» Exercise requirements: Can you recast the records below as a JSON list of strings, one string per line, covering everything from the line containing "Given: Select the" down to the end of the records, skipping blank lines and leaving out the pictures?

:: Record list ::

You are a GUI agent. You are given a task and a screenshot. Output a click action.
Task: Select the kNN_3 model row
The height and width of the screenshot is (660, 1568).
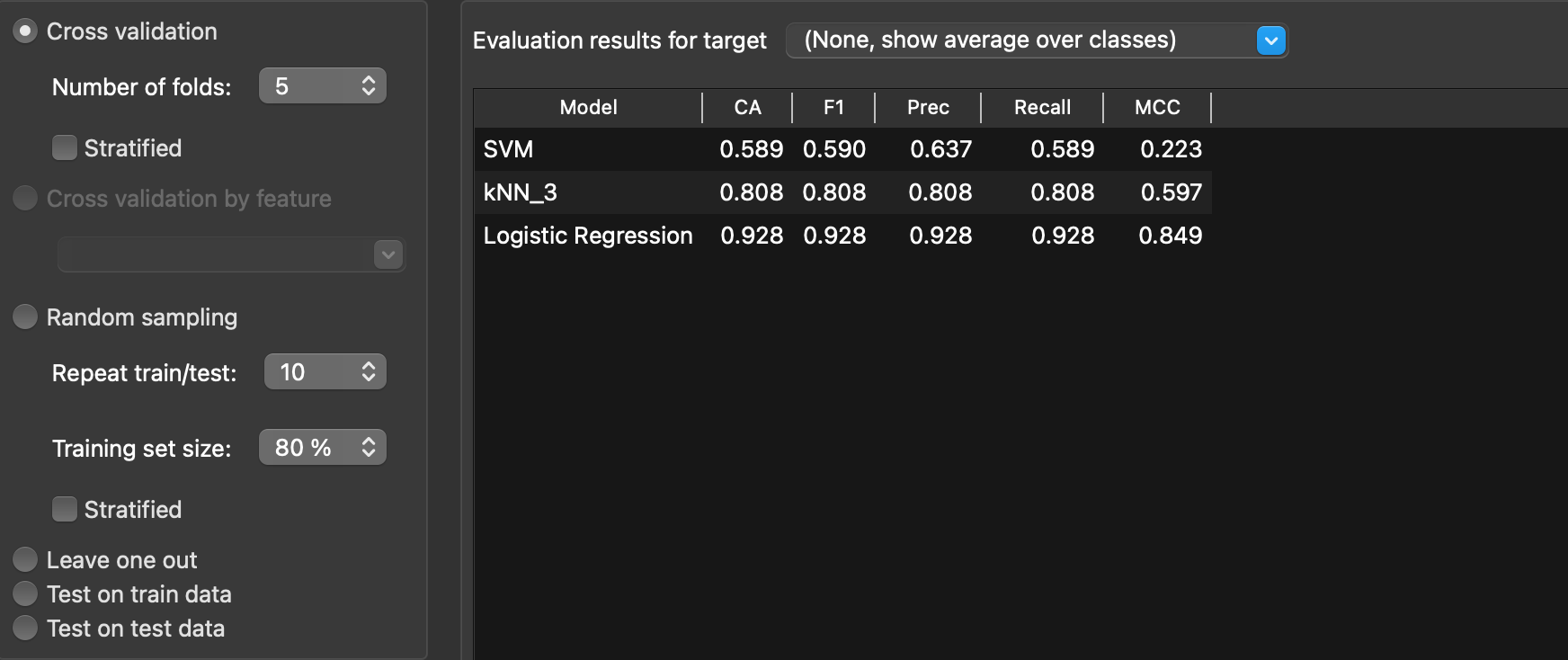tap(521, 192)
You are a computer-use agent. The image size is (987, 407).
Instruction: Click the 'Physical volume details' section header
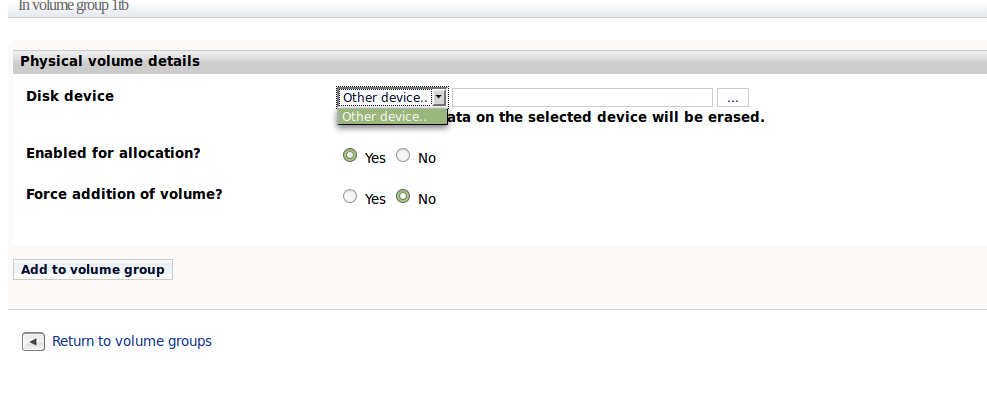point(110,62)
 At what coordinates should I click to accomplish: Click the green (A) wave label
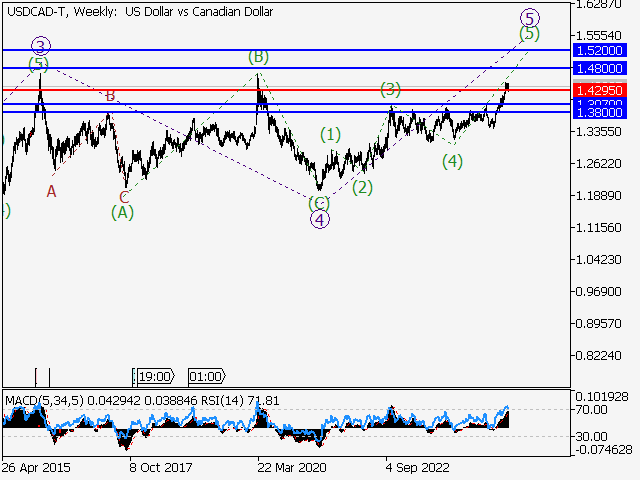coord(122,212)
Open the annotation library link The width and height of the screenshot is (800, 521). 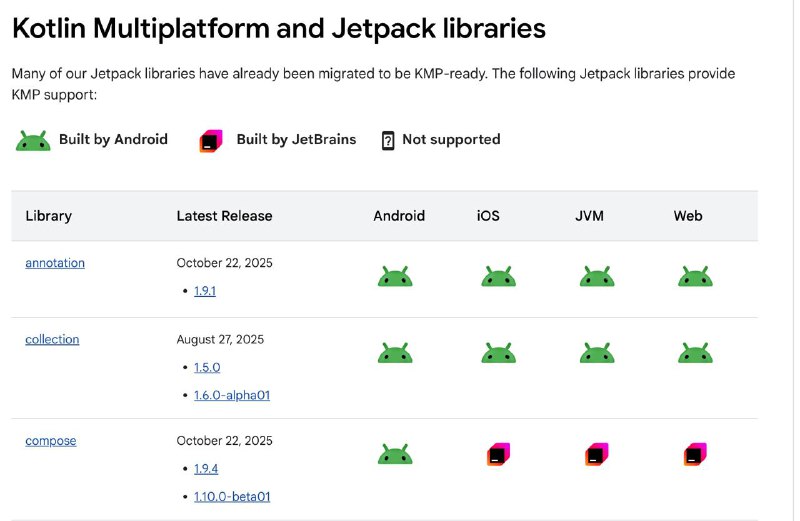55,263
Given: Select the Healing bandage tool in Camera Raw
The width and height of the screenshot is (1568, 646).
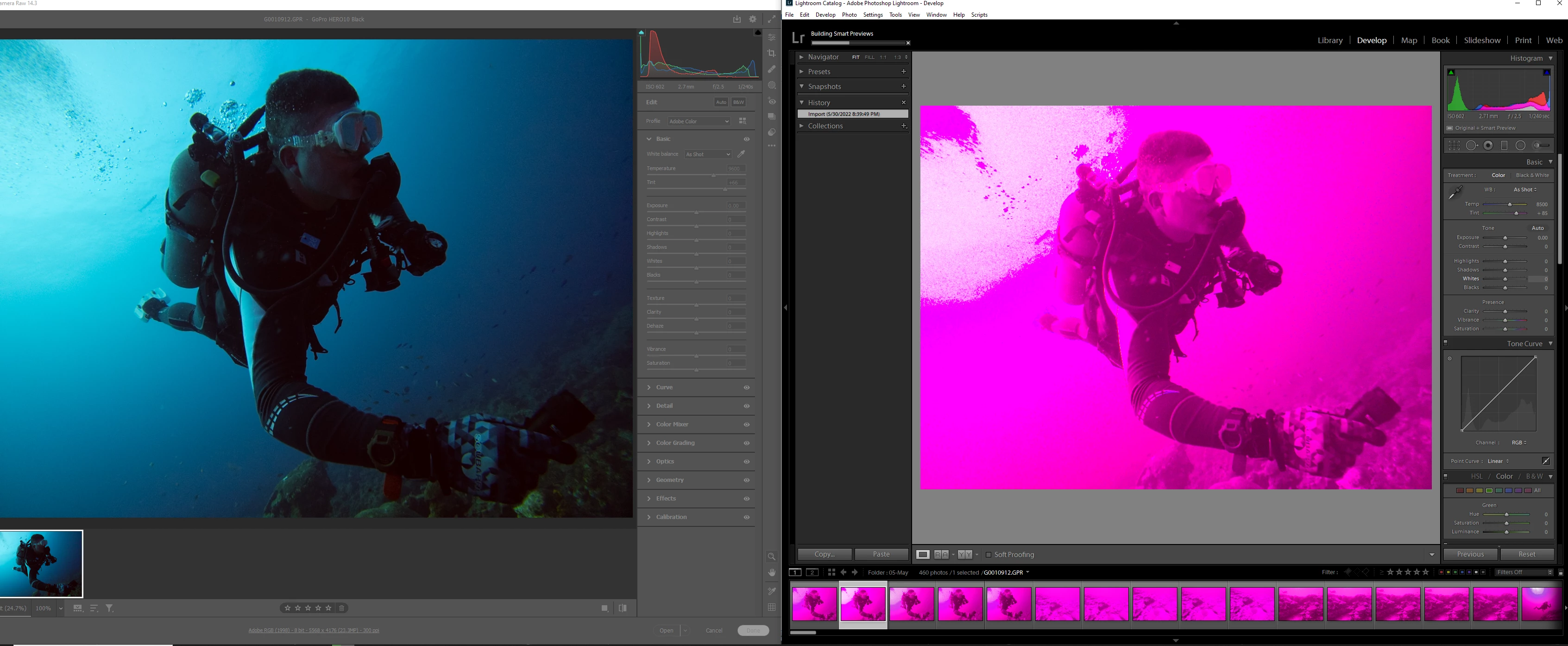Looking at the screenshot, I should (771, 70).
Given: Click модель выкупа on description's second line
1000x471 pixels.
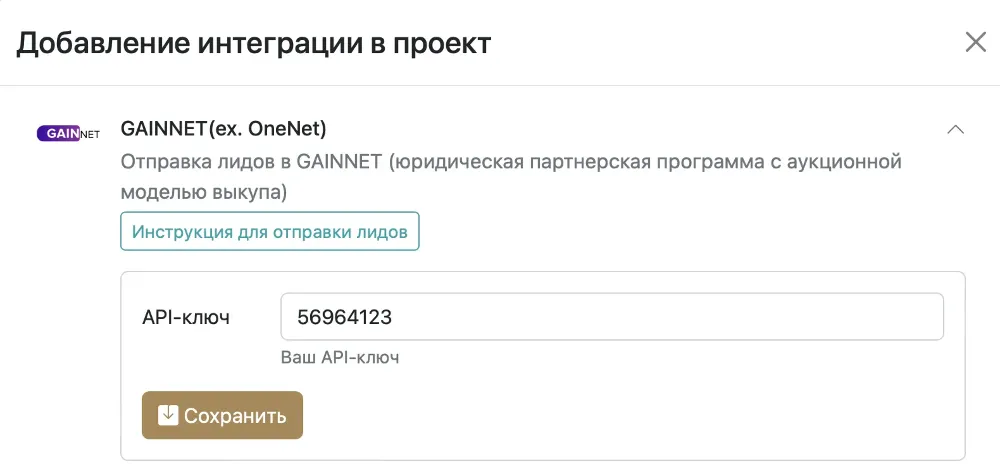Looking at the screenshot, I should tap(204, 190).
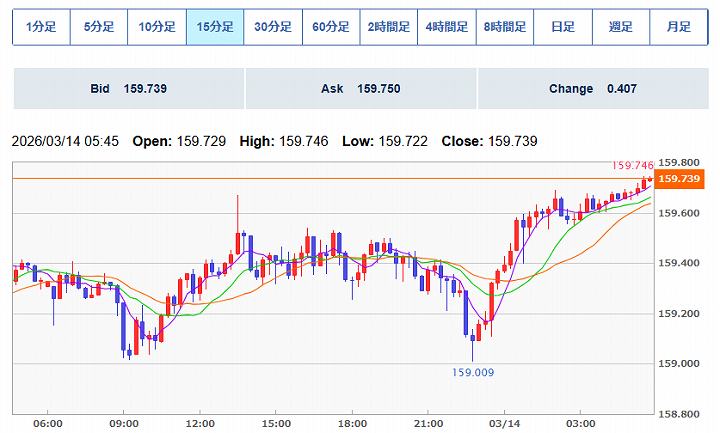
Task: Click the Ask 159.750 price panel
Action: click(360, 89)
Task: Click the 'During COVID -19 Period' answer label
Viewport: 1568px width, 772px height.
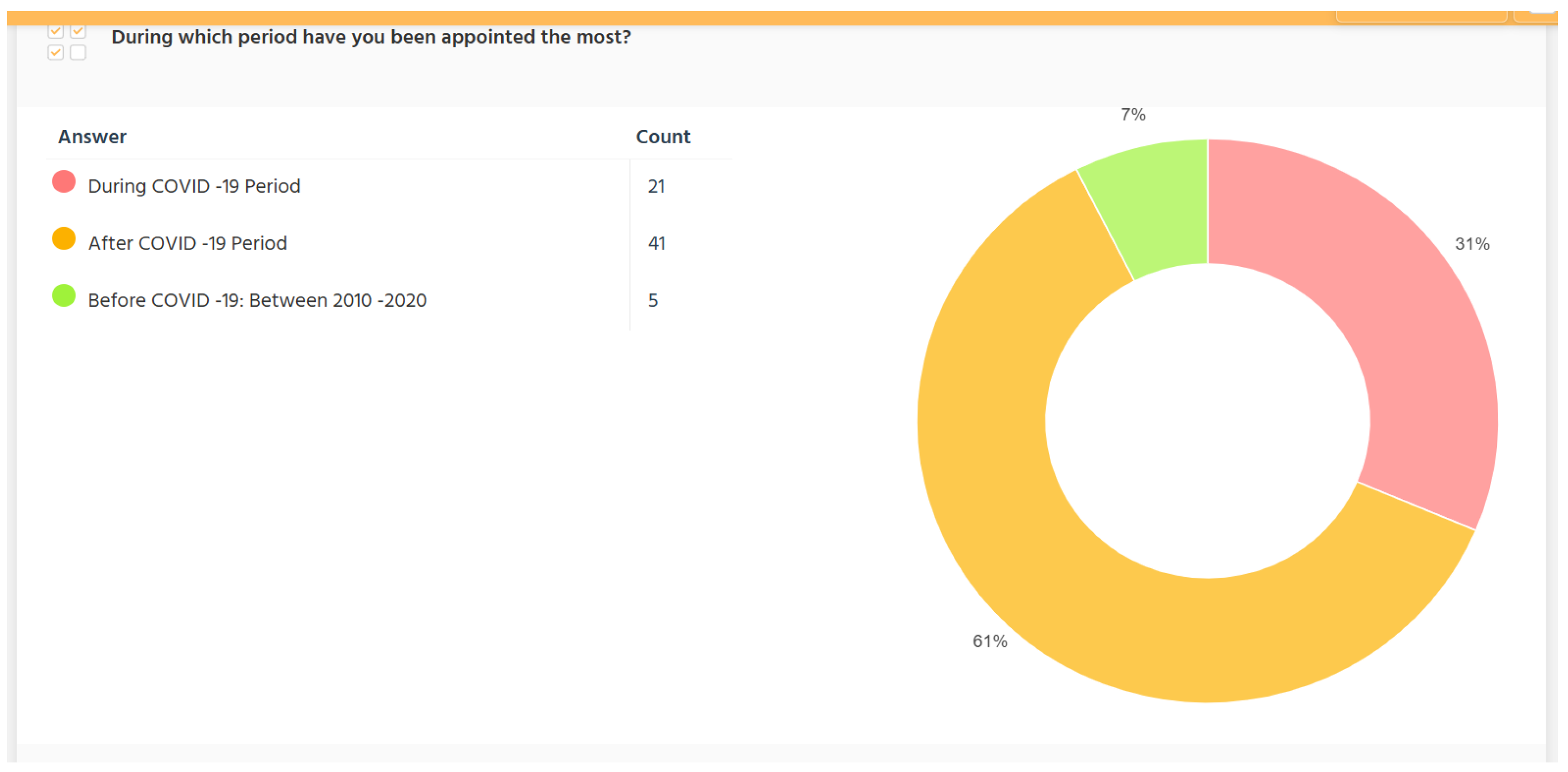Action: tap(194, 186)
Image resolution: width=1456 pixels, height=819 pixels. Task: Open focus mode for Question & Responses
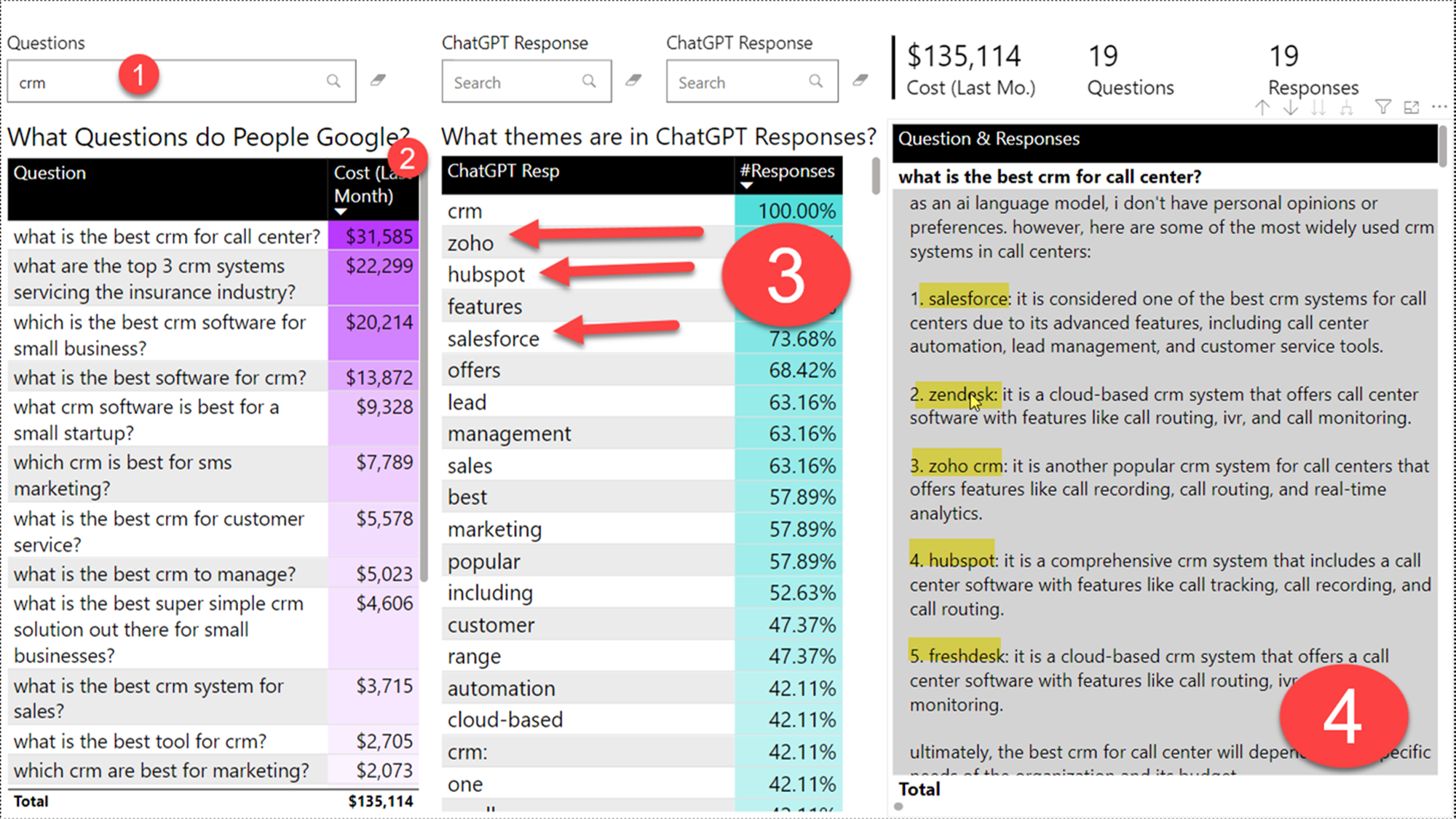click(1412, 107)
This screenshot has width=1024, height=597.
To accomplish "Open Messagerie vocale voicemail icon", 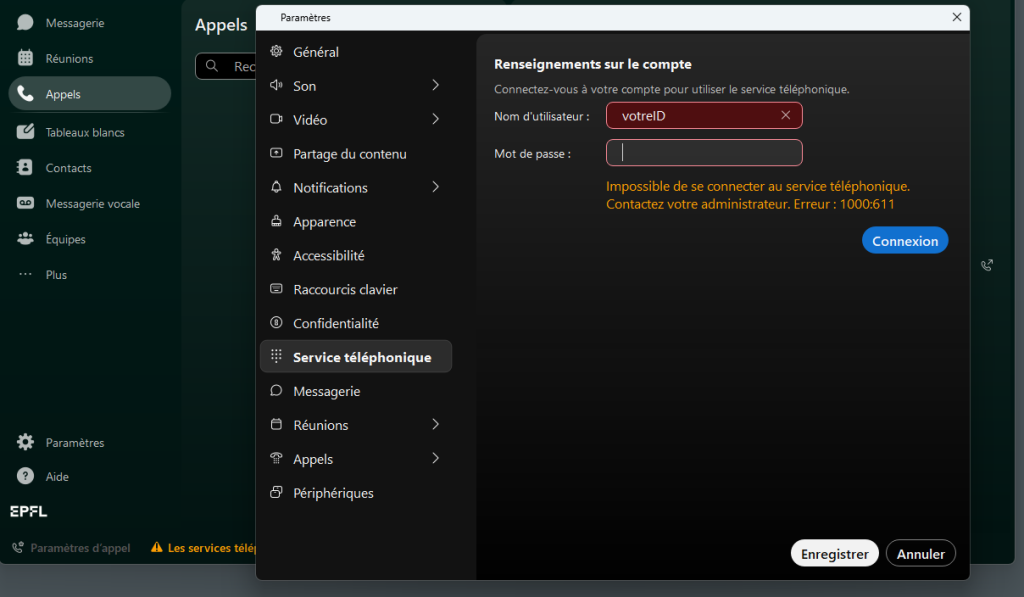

:::

» Answer to this problem:
[
  "Given: Select the Healing bandage tool in Camera Raw",
  "The width and height of the screenshot is (1568, 646).",
  "Looking at the screenshot, I should (771, 70).",
  "Given: Click модель выкупа on description's second line",
  "1000x471 pixels.",
  "Looking at the screenshot, I should tap(204, 190).",
  "Task: Click the Ask 159.750 price panel",
  "Action: click(360, 89)",
  "Task: Click the 'During COVID -19 Period' answer label",
  "Viewport: 1568px width, 772px height.",
  "Action: tap(194, 186)",
  "Image resolution: width=1456 pixels, height=819 pixels. Task: Open focus mode for Question & Responses",
  "click(1412, 107)",
  "This screenshot has width=1024, height=597.",
  "To accomplish \"Open Messagerie vocale voicemail icon\", "
]